• **Study material**:
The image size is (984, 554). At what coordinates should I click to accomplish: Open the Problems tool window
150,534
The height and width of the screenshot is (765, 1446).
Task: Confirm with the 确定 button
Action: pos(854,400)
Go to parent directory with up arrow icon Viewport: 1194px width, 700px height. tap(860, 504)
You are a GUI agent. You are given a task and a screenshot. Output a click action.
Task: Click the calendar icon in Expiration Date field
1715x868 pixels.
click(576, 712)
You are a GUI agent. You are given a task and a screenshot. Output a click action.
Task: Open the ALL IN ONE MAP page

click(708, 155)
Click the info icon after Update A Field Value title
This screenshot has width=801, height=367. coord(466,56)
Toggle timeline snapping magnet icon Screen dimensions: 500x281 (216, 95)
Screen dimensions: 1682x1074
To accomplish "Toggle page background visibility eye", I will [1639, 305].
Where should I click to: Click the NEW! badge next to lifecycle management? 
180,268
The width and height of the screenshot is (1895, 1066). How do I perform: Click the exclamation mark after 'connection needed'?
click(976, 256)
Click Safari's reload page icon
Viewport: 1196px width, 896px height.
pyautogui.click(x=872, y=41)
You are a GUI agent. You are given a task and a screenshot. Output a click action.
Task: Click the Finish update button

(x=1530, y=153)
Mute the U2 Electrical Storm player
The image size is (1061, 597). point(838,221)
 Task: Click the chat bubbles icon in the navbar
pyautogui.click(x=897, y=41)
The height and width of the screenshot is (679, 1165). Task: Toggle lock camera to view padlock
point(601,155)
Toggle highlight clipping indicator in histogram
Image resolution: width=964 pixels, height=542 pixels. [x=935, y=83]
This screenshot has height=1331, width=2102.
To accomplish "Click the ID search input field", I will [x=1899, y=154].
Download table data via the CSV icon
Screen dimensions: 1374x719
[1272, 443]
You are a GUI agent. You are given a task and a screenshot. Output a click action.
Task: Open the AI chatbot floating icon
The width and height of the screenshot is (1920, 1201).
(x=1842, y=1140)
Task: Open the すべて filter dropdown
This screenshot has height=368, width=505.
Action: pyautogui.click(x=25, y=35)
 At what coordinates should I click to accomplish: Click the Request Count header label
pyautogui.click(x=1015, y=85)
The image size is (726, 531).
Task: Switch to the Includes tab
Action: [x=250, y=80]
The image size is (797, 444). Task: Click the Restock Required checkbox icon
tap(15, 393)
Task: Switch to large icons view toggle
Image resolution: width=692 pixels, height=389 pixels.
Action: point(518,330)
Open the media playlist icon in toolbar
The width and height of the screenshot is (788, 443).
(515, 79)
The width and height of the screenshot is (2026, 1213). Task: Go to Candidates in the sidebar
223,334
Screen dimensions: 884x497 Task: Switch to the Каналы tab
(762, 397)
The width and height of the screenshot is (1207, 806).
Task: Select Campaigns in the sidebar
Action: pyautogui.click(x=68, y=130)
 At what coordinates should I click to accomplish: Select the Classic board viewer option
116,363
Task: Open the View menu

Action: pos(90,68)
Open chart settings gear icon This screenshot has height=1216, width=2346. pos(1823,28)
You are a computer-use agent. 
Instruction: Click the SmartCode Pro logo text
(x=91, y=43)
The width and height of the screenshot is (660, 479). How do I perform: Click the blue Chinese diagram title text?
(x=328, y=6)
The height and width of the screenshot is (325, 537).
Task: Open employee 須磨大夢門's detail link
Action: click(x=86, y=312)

• **Task goal**: Please retype the top of the data exactly, down to and including the line that holds "Go to parent", and nothing further.

• **Task result**:
The image size is (984, 554). At what coordinates should I click to accomplish: Open the Problems tool window
150,534
The height and width of the screenshot is (765, 1446).
Task: Confirm with the 确定 button
Action: pos(854,400)
Go to parent directory with up arrow icon Viewport: 1194px width, 700px height. tap(860, 504)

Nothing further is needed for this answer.